In the streamed performance, each musician was visible in their own Zoom window, like an experimental-music version of Hollywood Squares. Listening back, however, it’s not always clear who is playing at any given time; foreground and background are in constant flux, as distinctive voices filter to the front and then recede into the mix. Certain themes recur. Ellen Fullman’s Long String Instrument lays out shimmering pedal tones mirrored in Resina’s bowed cello. Shabara and experimental vocalist Ka Baird contribute guttural chattering noises whose staccato attack and scraped textures are echoed in Aho Ssan’s percussive electronic treatments. Dawid’s introductory vocalizations feel like a calling down of spirits; Juliana Huxtable’s sing-song poetic delivery is a rumination on blood and bruises rendered in fanciful, candy-colored detail. It’s the rare moment where the music points to a referent outside itself, but even here, Huxtable’s hypnotic intonation contributes to Weavings’ immersive pull. What’s most striking over the course of the piece is how many contrasting sounds and motifs can be folded into a form so coherent: Scraped metal, folk melodies, and fevered speaking in tongues all come to seem like they’re cut from the same cloth.
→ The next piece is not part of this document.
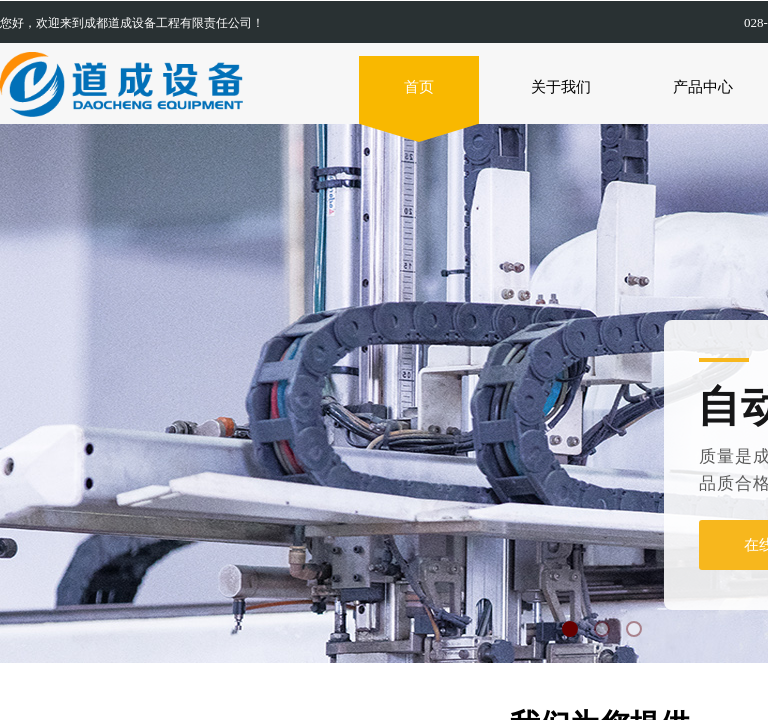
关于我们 (561, 87)
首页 (419, 87)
Weavings is—perhaps unsurprisingly, given the context of its creation—a pensive and even melancholy piece of music; its broadly meditative stretches are pocked with the occasional outburst of anxiety, anger, or fear. But there is a palpable sense of shared spirit in the music. It’s not something you can measure or even pinpoint, but you can hear the players joining together in service to a higher purpose. For all its restraint, Weavings feels determined and even celebratory, a declaration of defiance in the face of a microbe that tried to bring the world to a halt. Not two years later, the course of Covid has changed many times over, and it can be hard to remember what life felt like in the pandemic’s first year; some of the impetus for the work has faded from memory, and as a result, its meaning may have changed. But as one crisis has given way to another, now that Putin’s war rages just 160 miles from Krakow, perhaps Weavings takes on new meanings. It remains a powerful reminder that borders are purely notional, as well as a testament to the basic human need to come together in times of adversity. If you’re inclined to think of music in spiritual terms—as a summoning of grace, an invocation of a higher power, or a simple attempt to carve out a foothold for good in the world—you may find Weavings’ implicit message of harmonious union more needed now than ever.